:: Data records

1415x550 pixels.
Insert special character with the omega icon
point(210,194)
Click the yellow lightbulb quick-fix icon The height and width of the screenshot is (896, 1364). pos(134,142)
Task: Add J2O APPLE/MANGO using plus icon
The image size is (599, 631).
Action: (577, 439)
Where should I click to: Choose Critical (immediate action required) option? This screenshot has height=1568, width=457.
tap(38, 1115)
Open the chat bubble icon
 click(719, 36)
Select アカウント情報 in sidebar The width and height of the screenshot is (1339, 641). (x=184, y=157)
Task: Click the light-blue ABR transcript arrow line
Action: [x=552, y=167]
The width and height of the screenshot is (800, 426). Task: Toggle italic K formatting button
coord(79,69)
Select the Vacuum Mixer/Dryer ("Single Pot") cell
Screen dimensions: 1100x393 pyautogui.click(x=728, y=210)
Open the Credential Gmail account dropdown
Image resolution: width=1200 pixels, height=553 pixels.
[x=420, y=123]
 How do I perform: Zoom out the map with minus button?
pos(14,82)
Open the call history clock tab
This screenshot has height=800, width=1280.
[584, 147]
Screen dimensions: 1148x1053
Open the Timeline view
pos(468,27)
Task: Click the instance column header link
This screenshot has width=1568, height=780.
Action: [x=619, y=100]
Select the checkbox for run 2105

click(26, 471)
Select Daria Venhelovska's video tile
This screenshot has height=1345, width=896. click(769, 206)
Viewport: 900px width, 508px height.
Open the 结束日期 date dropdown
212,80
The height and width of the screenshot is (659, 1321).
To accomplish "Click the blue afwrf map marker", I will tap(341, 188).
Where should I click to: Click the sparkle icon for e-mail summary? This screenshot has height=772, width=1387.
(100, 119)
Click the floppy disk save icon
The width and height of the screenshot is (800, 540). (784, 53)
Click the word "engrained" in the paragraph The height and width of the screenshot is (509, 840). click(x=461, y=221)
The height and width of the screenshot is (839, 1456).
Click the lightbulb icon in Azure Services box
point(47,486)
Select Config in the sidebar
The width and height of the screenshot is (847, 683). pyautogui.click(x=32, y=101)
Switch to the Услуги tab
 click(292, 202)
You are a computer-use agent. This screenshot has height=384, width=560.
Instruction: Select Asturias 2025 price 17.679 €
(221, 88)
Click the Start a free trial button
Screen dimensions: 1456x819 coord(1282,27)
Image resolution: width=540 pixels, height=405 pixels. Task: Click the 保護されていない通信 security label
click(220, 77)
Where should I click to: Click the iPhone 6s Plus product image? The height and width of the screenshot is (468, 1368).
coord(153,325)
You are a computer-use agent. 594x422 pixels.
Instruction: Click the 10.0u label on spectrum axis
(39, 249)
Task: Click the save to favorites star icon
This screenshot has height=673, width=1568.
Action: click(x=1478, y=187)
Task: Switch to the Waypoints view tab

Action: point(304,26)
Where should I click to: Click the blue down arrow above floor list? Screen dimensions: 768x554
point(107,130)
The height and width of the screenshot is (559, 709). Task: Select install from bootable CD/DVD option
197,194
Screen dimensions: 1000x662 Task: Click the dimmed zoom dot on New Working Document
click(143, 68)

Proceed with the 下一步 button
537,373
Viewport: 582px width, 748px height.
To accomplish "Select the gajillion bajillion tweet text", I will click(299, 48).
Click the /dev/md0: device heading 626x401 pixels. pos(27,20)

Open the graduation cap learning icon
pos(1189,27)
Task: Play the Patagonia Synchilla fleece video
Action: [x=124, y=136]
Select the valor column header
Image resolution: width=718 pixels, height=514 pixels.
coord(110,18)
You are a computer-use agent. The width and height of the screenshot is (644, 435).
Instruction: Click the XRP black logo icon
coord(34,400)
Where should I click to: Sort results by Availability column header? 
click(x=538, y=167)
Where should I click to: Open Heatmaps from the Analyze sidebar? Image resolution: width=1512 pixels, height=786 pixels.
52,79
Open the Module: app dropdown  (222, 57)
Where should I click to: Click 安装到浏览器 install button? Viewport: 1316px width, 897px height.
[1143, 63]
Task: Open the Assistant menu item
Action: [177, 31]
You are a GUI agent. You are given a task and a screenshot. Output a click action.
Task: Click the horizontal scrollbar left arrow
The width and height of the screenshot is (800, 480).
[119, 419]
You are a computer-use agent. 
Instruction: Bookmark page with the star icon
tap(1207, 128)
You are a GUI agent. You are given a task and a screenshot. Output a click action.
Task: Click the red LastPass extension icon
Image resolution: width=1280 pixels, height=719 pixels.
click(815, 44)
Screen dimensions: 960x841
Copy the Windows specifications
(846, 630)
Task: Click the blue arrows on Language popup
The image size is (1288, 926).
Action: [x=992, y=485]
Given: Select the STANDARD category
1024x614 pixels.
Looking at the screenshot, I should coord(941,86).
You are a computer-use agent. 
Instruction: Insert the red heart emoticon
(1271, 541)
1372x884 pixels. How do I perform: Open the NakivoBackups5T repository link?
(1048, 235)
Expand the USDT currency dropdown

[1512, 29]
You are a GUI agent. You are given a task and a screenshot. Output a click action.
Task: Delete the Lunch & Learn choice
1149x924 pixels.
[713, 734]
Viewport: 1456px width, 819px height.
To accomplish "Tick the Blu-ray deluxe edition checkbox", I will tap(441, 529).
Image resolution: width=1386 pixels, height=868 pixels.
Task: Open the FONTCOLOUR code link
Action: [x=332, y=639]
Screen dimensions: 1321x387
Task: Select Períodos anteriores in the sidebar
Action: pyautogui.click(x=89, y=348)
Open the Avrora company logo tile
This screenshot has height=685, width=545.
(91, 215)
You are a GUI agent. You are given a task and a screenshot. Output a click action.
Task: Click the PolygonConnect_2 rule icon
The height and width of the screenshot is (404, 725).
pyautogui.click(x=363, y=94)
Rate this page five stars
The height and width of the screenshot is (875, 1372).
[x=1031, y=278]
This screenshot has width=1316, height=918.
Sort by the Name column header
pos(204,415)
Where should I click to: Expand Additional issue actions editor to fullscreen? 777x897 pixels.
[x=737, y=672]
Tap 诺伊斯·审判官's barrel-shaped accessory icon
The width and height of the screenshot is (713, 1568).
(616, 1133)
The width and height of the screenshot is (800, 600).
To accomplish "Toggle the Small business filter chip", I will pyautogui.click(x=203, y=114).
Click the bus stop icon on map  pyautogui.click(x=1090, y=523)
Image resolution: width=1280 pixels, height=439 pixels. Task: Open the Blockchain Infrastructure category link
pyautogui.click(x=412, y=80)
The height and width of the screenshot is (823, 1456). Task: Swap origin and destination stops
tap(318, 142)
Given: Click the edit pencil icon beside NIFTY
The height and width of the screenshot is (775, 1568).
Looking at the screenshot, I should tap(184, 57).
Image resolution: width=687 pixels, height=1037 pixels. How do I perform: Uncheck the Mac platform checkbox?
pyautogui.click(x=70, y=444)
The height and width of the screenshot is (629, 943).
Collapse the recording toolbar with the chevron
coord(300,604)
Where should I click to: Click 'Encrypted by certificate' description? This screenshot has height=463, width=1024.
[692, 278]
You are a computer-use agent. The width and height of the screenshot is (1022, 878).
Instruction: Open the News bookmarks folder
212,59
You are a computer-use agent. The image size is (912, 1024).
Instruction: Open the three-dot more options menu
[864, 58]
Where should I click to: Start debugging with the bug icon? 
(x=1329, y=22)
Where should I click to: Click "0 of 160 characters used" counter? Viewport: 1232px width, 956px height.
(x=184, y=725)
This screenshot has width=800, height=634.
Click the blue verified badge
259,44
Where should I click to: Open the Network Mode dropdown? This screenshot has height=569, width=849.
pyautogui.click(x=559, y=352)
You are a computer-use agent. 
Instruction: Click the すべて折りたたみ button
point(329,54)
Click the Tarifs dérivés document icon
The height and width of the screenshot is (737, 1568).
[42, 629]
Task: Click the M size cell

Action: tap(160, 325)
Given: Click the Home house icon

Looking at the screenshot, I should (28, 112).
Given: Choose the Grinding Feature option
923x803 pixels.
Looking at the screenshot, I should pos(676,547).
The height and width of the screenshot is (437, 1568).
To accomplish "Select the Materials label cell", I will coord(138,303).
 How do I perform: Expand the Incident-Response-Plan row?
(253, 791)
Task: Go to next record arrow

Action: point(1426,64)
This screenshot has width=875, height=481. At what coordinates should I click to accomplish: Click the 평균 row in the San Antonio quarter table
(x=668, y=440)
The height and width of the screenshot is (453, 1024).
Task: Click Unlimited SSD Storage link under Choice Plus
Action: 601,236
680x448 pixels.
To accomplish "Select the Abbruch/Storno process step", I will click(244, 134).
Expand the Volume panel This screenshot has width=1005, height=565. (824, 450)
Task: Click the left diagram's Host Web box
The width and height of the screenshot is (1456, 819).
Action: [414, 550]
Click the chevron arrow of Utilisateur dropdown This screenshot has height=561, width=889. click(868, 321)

::::

Return the lines verbatim from the first line through the line containing "The width and height of the screenshot is (800, 540).".

1415x550 pixels.
Insert special character with the omega icon
point(210,194)
Click the yellow lightbulb quick-fix icon The height and width of the screenshot is (896, 1364). pos(134,142)
Task: Add J2O APPLE/MANGO using plus icon
The image size is (599, 631).
Action: (577, 439)
Where should I click to: Choose Critical (immediate action required) option? This screenshot has height=1568, width=457.
tap(38, 1115)
Open the chat bubble icon
 click(719, 36)
Select アカウント情報 in sidebar The width and height of the screenshot is (1339, 641). (x=184, y=157)
Task: Click the light-blue ABR transcript arrow line
Action: [x=552, y=167]
The width and height of the screenshot is (800, 426). Task: Toggle italic K formatting button
coord(79,69)
Select the Vacuum Mixer/Dryer ("Single Pot") cell
Screen dimensions: 1100x393 pyautogui.click(x=728, y=210)
Open the Credential Gmail account dropdown
Image resolution: width=1200 pixels, height=553 pixels.
[x=420, y=123]
 How do I perform: Zoom out the map with minus button?
pos(14,82)
Open the call history clock tab
This screenshot has height=800, width=1280.
[584, 147]
Screen dimensions: 1148x1053
Open the Timeline view
pos(468,27)
Task: Click the instance column header link
This screenshot has width=1568, height=780.
Action: [x=619, y=100]
Select the checkbox for run 2105

click(26, 471)
Select Daria Venhelovska's video tile
This screenshot has height=1345, width=896. click(769, 206)
Viewport: 900px width, 508px height.
Open the 结束日期 date dropdown
212,80
The height and width of the screenshot is (659, 1321).
To accomplish "Click the blue afwrf map marker", I will tap(341, 188).
Where should I click to: Click the sparkle icon for e-mail summary? This screenshot has height=772, width=1387.
(100, 119)
Click the floppy disk save icon
The width and height of the screenshot is (800, 540). (784, 53)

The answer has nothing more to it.